▶ [WHAT THIS TASK INVOLVES]: From the data below, return the exact lines starting at the line containing "Given: Click the main" and ending at the line containing "Given: Click the AD badge", both included, and nothing else.

▶ [SUPPLIED RECORDS]:
*** Block opens ***

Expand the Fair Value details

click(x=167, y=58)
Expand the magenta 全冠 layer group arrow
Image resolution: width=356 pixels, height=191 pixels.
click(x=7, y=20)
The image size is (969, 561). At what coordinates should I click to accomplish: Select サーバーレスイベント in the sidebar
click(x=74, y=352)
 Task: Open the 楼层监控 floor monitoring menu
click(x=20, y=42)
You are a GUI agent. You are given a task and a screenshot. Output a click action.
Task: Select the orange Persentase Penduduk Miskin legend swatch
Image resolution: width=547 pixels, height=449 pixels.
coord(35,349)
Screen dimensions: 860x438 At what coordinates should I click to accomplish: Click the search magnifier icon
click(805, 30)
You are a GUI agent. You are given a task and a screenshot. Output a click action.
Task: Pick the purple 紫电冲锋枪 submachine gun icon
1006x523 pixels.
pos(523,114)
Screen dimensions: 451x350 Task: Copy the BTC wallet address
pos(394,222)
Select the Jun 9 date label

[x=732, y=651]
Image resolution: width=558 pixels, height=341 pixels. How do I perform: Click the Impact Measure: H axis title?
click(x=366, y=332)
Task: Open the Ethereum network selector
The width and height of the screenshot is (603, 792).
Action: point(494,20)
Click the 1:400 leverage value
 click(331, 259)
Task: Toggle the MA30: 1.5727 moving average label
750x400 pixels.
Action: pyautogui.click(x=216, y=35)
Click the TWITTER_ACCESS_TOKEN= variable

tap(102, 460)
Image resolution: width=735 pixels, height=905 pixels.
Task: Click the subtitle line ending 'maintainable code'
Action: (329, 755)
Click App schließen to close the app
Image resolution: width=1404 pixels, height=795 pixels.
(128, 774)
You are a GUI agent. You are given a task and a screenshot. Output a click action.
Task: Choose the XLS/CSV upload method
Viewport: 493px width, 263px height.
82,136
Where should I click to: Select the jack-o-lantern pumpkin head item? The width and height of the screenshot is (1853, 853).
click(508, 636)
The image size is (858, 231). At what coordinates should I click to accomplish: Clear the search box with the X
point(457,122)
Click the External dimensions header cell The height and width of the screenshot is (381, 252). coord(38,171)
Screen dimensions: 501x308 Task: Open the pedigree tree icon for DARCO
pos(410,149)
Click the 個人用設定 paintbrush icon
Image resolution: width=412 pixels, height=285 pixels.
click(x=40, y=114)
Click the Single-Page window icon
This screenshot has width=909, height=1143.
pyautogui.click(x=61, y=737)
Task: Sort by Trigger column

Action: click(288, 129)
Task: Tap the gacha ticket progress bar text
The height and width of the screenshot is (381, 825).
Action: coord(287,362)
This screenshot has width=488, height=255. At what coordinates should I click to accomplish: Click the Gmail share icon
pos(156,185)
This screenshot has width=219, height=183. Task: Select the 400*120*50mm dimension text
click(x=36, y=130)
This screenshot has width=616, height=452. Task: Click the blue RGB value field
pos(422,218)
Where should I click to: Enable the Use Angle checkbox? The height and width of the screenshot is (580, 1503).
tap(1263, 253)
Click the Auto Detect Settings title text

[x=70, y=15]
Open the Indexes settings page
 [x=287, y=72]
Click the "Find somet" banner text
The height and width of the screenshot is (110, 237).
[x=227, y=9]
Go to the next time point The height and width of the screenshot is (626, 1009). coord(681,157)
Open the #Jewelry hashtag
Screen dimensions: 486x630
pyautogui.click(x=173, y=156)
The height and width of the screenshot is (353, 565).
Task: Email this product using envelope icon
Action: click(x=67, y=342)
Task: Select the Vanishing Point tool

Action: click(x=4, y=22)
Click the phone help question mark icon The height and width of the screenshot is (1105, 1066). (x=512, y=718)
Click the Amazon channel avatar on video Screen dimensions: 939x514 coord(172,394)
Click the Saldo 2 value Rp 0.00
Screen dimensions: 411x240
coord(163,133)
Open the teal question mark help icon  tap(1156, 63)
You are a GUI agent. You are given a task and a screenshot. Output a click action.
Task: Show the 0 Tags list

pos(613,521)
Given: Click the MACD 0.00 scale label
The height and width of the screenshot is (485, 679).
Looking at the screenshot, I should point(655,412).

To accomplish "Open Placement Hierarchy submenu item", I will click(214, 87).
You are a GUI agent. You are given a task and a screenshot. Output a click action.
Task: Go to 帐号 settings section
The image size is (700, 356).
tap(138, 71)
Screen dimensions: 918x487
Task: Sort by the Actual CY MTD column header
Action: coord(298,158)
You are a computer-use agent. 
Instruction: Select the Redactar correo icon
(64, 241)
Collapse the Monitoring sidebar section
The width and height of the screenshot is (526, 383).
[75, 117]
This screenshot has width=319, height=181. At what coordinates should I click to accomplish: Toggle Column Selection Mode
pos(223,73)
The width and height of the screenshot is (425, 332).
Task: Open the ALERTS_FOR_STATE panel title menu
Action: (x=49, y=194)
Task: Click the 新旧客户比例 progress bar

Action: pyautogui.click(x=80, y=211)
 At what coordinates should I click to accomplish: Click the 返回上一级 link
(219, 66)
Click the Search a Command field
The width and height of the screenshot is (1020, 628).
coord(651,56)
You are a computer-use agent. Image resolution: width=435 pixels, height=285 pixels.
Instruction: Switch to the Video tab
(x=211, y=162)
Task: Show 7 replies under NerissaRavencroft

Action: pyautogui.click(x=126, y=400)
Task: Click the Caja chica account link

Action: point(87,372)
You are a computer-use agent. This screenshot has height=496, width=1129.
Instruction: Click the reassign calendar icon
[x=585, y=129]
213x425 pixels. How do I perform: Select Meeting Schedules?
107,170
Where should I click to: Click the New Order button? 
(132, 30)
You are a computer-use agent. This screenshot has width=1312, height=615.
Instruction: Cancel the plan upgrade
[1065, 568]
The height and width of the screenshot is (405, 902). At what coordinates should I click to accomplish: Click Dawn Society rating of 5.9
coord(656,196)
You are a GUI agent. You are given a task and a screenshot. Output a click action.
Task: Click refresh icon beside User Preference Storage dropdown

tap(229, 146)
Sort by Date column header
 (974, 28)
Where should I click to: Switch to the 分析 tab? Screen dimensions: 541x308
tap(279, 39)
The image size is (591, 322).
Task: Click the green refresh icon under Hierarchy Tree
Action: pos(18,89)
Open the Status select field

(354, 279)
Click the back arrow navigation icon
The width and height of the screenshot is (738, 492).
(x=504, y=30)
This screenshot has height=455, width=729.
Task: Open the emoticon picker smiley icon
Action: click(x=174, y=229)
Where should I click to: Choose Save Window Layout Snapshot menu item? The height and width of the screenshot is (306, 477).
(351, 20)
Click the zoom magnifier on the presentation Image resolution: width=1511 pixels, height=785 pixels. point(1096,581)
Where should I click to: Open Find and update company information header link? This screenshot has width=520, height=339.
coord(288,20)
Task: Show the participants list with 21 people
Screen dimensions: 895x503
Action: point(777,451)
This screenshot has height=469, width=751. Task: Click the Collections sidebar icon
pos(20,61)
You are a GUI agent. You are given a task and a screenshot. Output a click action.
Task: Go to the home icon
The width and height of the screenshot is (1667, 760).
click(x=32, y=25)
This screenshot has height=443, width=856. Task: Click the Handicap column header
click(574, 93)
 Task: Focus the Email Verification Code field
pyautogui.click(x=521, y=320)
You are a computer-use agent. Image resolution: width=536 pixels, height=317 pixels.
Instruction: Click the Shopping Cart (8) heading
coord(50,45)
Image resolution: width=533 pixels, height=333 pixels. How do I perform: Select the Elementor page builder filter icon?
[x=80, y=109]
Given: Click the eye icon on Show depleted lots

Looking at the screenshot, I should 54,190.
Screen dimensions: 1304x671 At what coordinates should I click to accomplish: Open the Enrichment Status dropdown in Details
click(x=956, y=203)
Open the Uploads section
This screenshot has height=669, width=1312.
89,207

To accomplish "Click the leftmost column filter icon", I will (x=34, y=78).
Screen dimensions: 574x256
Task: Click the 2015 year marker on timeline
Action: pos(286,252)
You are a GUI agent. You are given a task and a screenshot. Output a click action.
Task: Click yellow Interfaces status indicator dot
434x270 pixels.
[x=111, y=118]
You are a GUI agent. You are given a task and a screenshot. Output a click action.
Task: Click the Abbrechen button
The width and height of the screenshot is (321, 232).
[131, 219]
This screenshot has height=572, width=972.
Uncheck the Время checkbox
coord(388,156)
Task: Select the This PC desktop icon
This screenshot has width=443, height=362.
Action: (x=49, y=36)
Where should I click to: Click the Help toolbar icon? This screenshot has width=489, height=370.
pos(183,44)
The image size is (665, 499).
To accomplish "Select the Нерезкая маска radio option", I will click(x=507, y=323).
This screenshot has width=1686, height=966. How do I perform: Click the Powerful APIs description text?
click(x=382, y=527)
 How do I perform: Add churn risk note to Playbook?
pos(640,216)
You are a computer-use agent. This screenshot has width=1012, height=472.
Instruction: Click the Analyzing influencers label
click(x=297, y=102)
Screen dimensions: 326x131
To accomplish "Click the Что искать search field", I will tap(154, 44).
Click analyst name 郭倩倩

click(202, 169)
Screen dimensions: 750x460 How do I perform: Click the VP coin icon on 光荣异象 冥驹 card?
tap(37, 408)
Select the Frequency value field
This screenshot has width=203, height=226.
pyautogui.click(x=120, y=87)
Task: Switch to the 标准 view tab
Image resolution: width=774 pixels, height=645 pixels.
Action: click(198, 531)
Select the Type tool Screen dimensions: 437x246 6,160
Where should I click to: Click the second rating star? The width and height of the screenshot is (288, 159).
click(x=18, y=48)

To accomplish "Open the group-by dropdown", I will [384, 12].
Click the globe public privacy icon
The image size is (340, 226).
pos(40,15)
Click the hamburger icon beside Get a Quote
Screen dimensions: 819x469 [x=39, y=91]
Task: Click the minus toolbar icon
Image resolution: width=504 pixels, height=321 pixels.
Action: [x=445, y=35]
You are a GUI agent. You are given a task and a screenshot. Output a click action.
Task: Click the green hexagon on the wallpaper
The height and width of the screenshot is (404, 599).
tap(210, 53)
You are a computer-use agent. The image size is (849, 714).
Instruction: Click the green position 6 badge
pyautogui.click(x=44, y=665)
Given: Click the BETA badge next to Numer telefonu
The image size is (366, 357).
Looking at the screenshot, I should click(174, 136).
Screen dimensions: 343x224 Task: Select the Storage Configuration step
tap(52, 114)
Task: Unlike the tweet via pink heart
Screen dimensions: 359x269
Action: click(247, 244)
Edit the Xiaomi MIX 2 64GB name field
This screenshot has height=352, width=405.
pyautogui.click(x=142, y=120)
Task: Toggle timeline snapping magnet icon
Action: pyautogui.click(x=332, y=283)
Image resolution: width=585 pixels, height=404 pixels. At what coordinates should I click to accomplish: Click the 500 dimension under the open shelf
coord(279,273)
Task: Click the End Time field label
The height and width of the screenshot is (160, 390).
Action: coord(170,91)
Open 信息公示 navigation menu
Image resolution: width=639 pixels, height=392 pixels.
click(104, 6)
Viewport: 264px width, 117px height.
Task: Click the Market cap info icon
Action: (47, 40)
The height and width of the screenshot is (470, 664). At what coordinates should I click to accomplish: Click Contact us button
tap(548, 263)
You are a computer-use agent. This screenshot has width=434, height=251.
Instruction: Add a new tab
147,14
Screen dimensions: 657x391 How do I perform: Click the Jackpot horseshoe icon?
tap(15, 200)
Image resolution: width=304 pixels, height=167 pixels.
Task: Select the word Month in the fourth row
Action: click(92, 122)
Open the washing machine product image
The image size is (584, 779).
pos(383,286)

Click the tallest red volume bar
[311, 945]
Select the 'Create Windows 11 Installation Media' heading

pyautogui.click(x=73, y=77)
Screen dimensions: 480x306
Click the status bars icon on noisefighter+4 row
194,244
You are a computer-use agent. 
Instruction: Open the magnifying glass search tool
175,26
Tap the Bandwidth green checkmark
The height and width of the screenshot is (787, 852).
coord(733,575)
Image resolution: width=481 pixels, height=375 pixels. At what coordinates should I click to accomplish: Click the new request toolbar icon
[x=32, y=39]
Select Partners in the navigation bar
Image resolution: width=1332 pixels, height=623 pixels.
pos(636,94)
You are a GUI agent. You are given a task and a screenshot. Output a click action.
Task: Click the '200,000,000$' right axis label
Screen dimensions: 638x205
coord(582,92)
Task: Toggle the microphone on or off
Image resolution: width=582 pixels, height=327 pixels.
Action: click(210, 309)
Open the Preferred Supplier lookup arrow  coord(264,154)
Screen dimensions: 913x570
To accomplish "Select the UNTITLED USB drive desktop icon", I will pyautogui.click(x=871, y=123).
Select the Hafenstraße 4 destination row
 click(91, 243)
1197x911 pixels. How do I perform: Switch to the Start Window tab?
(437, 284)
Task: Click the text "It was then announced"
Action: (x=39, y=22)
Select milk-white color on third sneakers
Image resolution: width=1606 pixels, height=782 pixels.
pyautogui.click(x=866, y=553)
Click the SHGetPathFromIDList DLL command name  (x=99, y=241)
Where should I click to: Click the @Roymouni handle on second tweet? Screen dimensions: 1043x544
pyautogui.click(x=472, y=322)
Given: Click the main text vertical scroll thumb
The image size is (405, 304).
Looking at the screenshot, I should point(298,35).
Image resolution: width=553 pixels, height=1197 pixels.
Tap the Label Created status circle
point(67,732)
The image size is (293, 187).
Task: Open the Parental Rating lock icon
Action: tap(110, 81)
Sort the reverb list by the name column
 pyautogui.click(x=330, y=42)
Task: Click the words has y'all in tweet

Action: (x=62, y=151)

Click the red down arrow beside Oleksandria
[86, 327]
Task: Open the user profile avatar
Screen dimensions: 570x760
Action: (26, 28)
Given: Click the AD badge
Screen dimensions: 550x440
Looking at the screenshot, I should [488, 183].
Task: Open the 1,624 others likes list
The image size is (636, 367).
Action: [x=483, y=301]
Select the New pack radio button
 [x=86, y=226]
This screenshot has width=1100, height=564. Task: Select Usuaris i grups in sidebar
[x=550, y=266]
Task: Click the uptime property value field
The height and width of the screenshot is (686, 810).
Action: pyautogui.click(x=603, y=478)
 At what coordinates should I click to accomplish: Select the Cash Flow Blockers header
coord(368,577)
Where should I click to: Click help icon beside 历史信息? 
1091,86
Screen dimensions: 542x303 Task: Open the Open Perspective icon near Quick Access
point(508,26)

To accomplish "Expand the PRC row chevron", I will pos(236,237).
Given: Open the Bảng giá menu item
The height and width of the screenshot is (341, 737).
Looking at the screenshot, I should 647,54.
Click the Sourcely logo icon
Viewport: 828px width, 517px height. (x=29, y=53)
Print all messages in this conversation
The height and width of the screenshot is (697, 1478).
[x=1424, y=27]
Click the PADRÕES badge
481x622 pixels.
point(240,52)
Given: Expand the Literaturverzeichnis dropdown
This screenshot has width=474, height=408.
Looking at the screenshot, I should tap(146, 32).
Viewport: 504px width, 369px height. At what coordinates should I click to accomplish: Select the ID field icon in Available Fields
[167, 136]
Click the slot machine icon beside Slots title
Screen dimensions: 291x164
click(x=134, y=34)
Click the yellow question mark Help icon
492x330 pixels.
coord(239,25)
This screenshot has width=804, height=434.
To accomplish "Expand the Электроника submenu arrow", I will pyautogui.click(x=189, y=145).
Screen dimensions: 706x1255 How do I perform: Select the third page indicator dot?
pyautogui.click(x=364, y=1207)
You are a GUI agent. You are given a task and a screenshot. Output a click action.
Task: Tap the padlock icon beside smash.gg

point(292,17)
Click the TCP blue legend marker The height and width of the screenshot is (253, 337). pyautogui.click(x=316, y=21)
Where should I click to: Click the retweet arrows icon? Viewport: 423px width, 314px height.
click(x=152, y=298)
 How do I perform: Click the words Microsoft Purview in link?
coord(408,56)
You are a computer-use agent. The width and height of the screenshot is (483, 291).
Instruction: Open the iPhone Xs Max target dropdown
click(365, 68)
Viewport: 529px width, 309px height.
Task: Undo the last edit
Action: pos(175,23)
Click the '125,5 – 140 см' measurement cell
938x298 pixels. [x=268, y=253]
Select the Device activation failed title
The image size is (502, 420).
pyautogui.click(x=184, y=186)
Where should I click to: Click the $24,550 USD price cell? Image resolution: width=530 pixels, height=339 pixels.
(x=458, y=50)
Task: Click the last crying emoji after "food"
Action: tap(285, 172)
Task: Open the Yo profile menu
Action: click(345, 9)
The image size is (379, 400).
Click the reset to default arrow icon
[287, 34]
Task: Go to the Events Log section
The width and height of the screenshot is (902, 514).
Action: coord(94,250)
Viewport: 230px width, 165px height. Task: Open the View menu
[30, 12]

*** Block closes ***

▶ [WRITTEN SOLUTION]:
Given: Click the main text vertical scroll thumb
The image size is (405, 304).
Looking at the screenshot, I should point(298,35).
Image resolution: width=553 pixels, height=1197 pixels.
Tap the Label Created status circle
point(67,732)
The image size is (293, 187).
Task: Open the Parental Rating lock icon
Action: tap(110, 81)
Sort the reverb list by the name column
 pyautogui.click(x=330, y=42)
Task: Click the words has y'all in tweet

Action: (x=62, y=151)

Click the red down arrow beside Oleksandria
[86, 327]
Task: Open the user profile avatar
Screen dimensions: 570x760
Action: (26, 28)
Given: Click the AD badge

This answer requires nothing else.